Enquanto essa desgraça relacional e cognitiva se encena, assistimos ao circo daquilo que Haidt chama “os quatro prejuízos fundamentais” da infância contemporânea, a saber: privação de sono, privação social, fragmentação da atenção e vício (simples vício). Professores, vimos impávidos os nossos alunos meterem a fuça em telinhas, em plena treva do dia. O smarthpone é a nova caverna de Platão. Pedestres entontecidos, atravessamos o leito carroçável com nossas espinhas dorsais vergadas. Os almoços e encontros estão turvos de desatenção afetiva. Os restaurantes converteram-se em centros públicos de abdução, com espectros de comensais ausentes. Até nas pistas de dança o negócio é sacado do bolso. Não é fácil enfrentar a fera, alerta Haidt, nem se trata de uma condenação moral: é problema de saúde pública. A infância orientada para o digital é uma droga. É como se houvéssemos legalizado um coquetel corrosivo de psicotrópicos radicais, na dissociação absoluta do entorno.

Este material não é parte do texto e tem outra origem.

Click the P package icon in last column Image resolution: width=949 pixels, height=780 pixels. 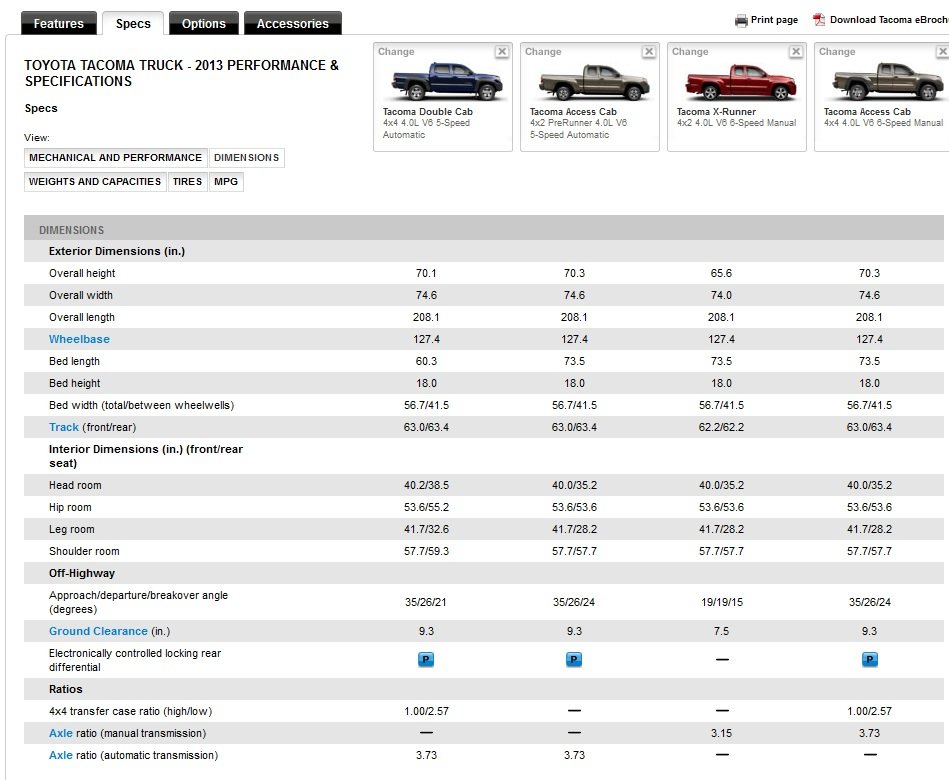coord(870,660)
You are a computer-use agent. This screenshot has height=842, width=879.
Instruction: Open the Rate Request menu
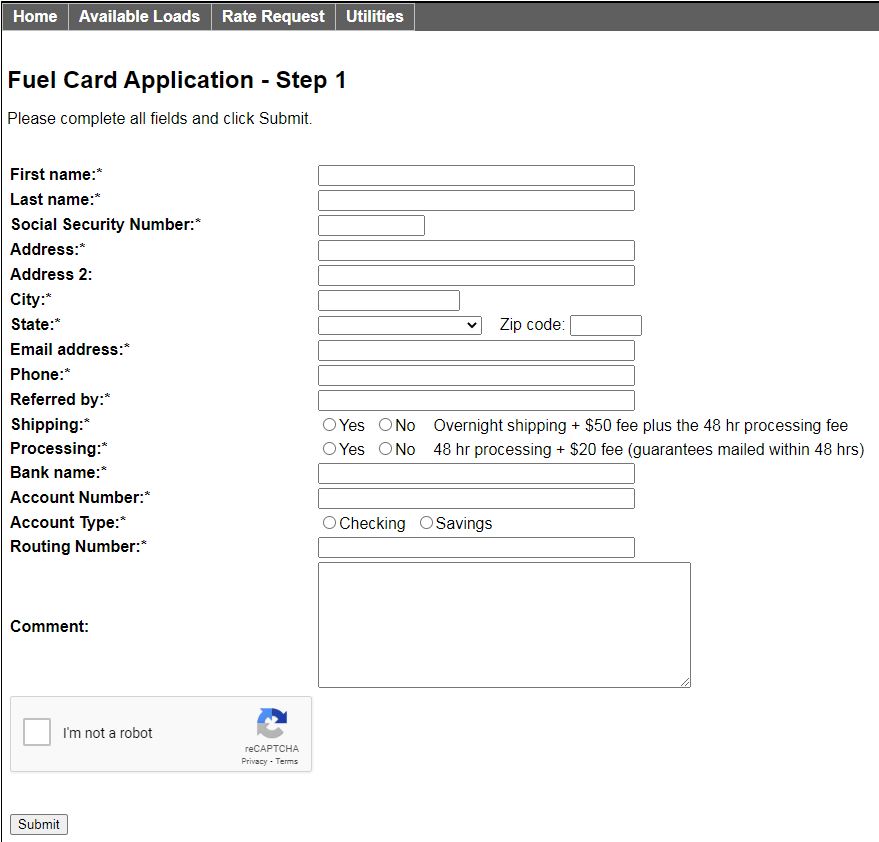click(x=273, y=16)
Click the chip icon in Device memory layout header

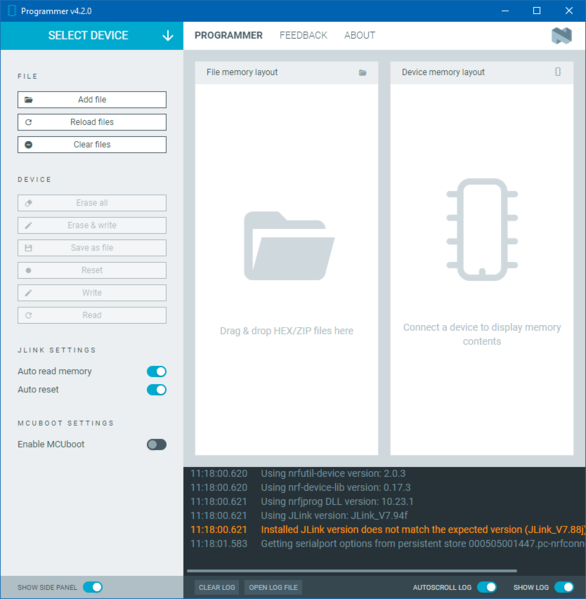558,72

Mas o alerta de Haidt não é só sobre os danos relacionais, colaterais. É também, e sobretudo, sobre os conteúdos em si, isto é, o duplo dano: ao mesmo tempo em que arranca as crianças do convívio carne-e-osso, as redes sociais as massacram por aquilo que veiculam, uma fábrica de choques e traumas cujo estrago é notável em estatísticas sólidas. Tudo isso conduz o autor a formular essa mensagem-mãe: o pior lugar onde uma criança pode ir, desacompanhada dos pais, é a internet. Com esse pano-de-fundo, Haidt coloca em questão, brilhantemente, as fobias anti-urbanas que há anos iludem a classe média dos prédios bege: tudo começou, sustenta o autor, quando uma geração preconceituosa e superprotetora acreditou defender seus filhos dos “perigos” da cidade, “trancando” as crianças em casa. Where do the children play? Pareceu-lhe mais seguro fazer isso, como se o game de sangue jorrado fosse melhor que a pracinha. Ou seja, na origem da corrosão se encontra, como sói, um classismo asqueroso. “A geração ansiosa” é um livro duro, mas também uma ode à brincadeira, ao contato e aos espaços livres públicos.

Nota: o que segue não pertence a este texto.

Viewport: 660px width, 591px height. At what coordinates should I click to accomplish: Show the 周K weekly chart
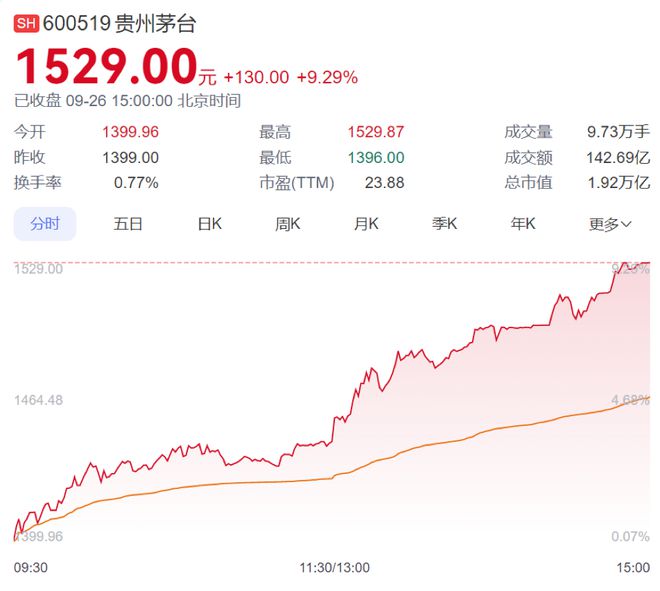[x=288, y=224]
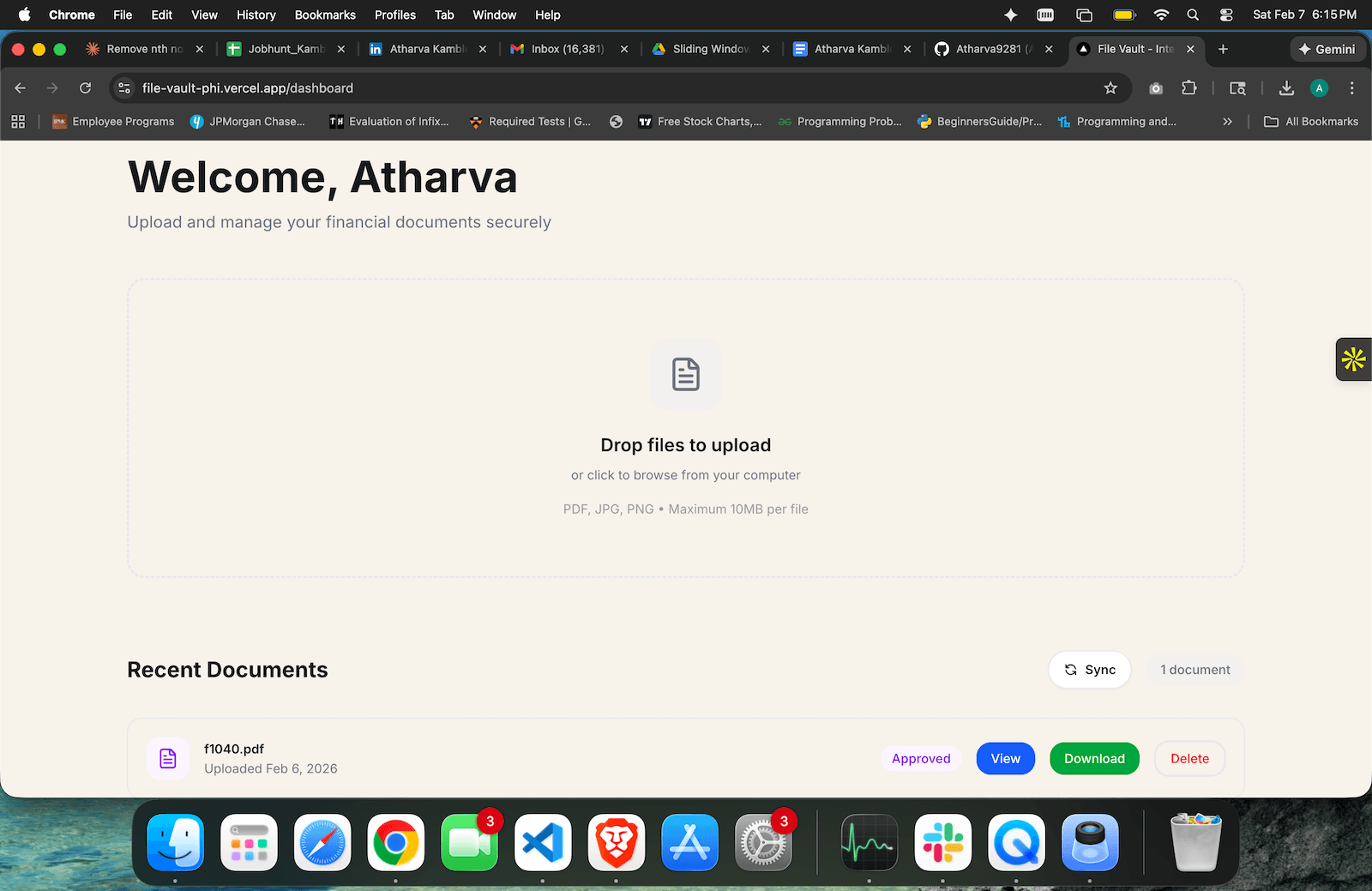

E Haidt, ao contrário de muitos analistas psicológicos de hoje, é atento à base material da vida, apontando os obstáculos à superação da mixórdia: os interesses das big techs. Tendo montado para si um mercado bárbaro de anúncios escrotos misturados a programações escrotas e lixo hipnótico escroto, os mestres do metaverso se recusam a deflacionar seus ganhos, por razões que vão dos simples contratos de publicidade (milionários, by the way) aos circuitos de valorização acionária e, obviamente, o tráfico de dados que tornou-se um asset violento. As big techs sabem até mesmo quem está prestes a cometer suicídio, afirma o autor. A “geração ansiosa” é, assim, a vítima mais fresca da predação capitalista ilimitada.
O mais interessante das proposições de Haidt é o fato de ser o sinal perfeito de uma nova era. A fase de oba-oba utópico acabou para os entusiastas da rede. Os níveis de participação política aumentaram, conforme a utopia projetada, mas depois se degradaram em manicomias cognitivas chocantes, infensas ao teste de realidade. A “mamadeira de piroca” talvez seja dessa era o nosso mais grotesco símbolo.
José Guilherme Pereira Leite, é escritor, crítico, ensaísta e professor universitário. É doutor em filosofia pela Universidade de São Paulo.